## Dataset entries
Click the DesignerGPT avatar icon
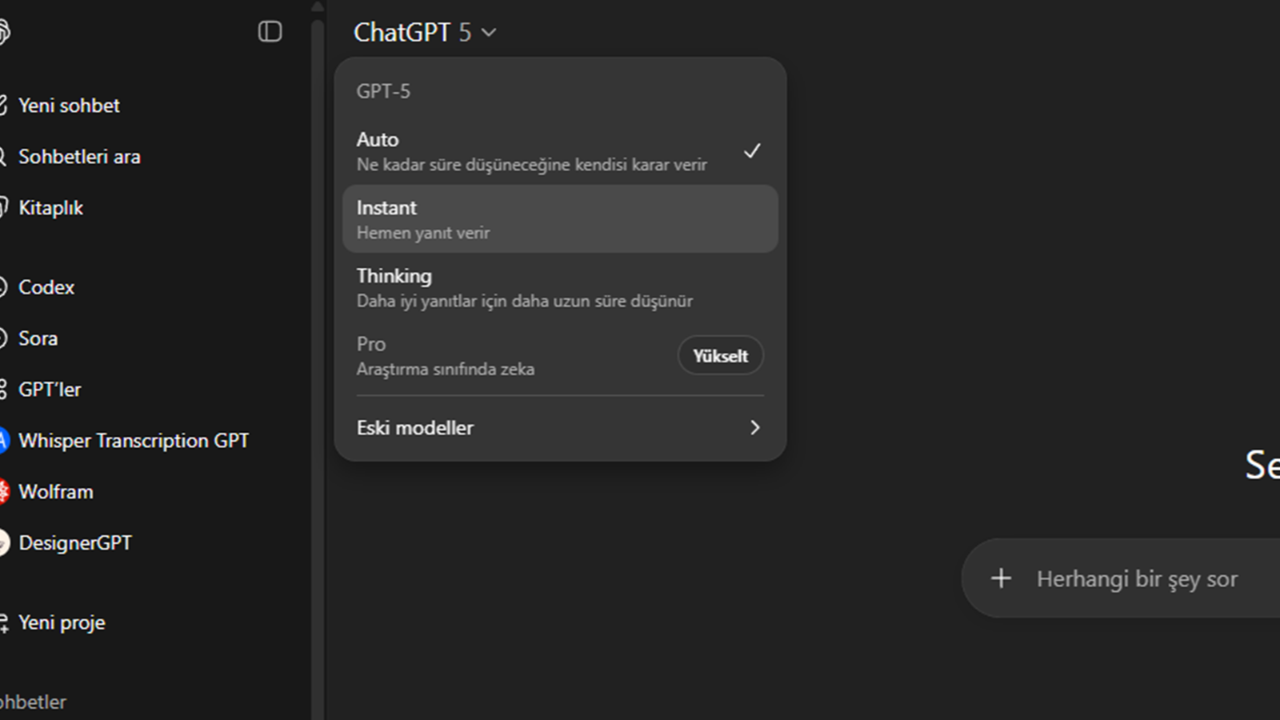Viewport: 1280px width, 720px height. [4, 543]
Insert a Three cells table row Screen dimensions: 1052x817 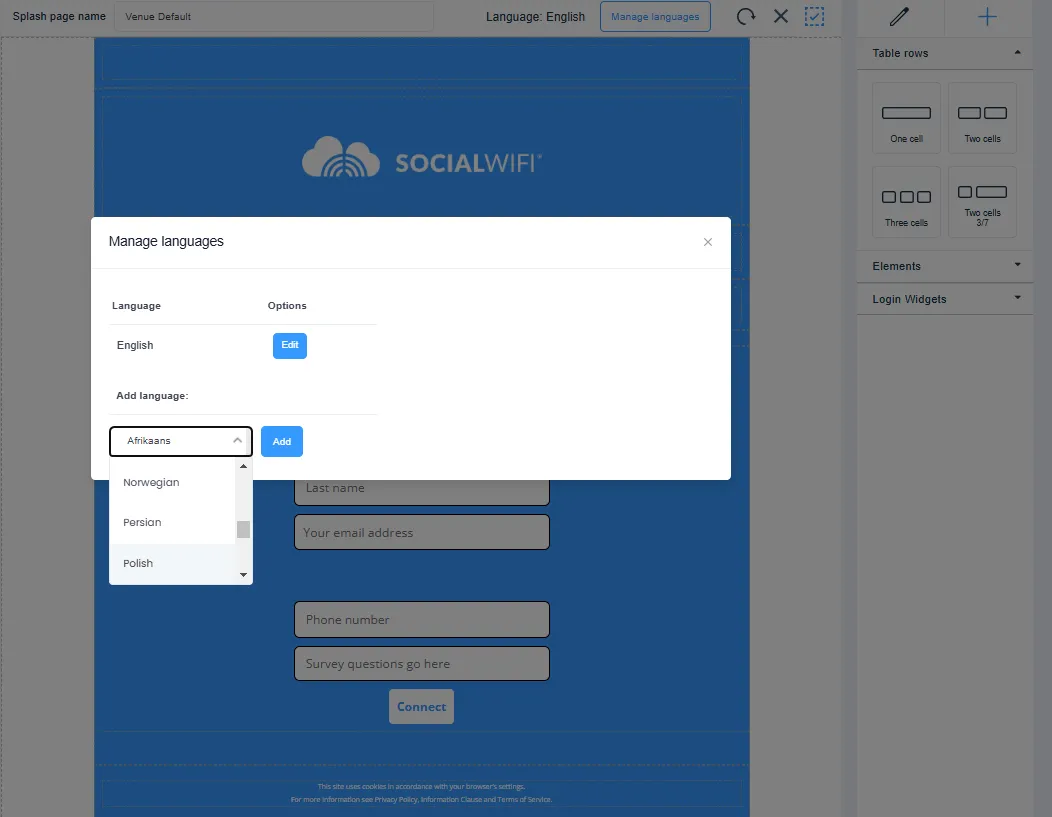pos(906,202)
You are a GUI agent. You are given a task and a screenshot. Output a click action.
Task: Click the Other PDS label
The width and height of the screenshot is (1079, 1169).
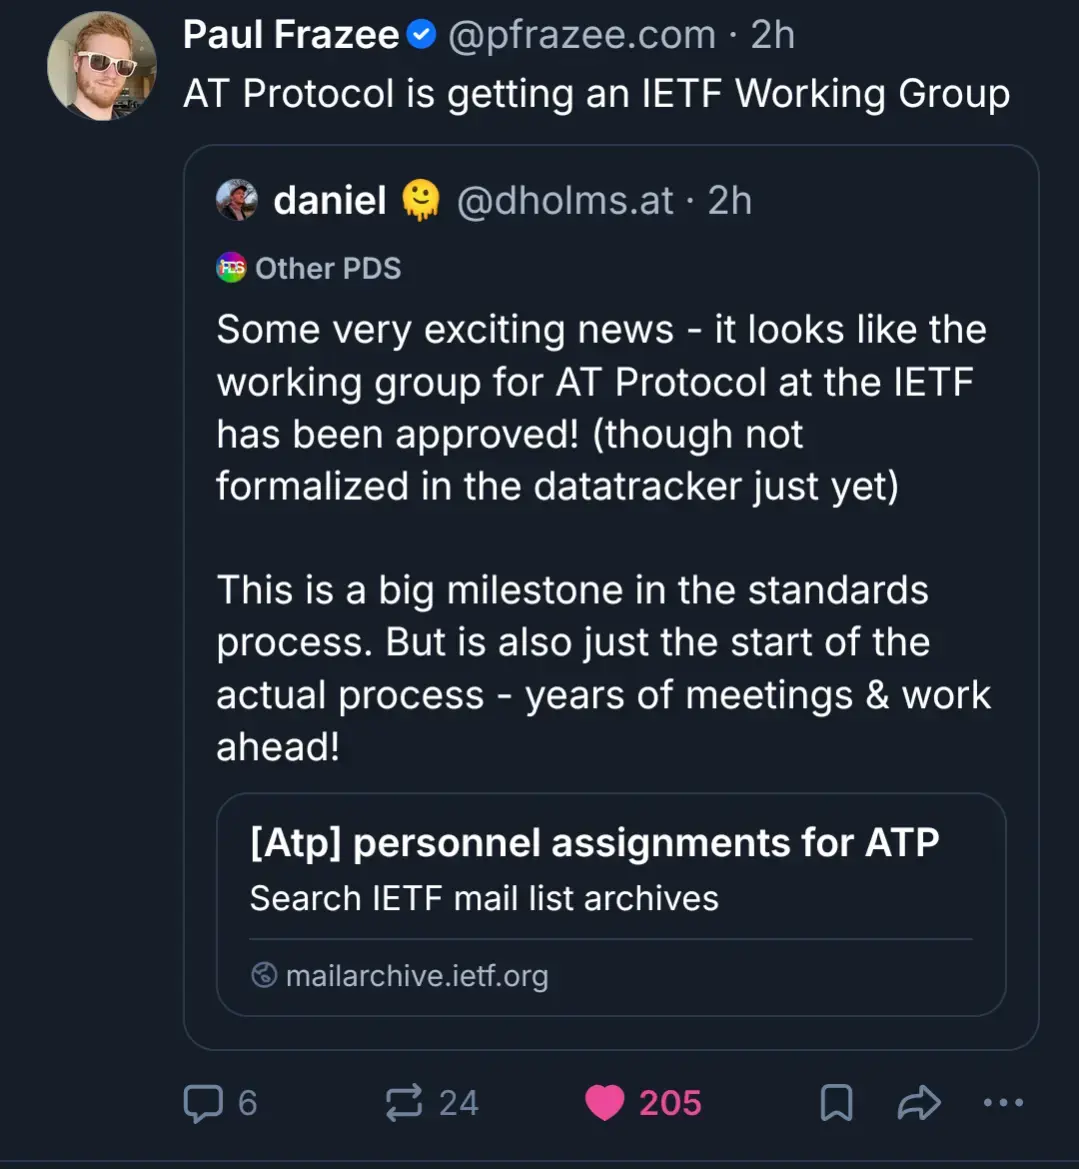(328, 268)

## What to do
Do not copy pictures. Restate exactly the lines from the one containing "You are a GUI" through the last line of the records.

## Answer to this problem
You are a GUI agent. You are given a task and a screenshot. Output a click action.
Task: Click the Other PDS label
The width and height of the screenshot is (1079, 1169).
(328, 268)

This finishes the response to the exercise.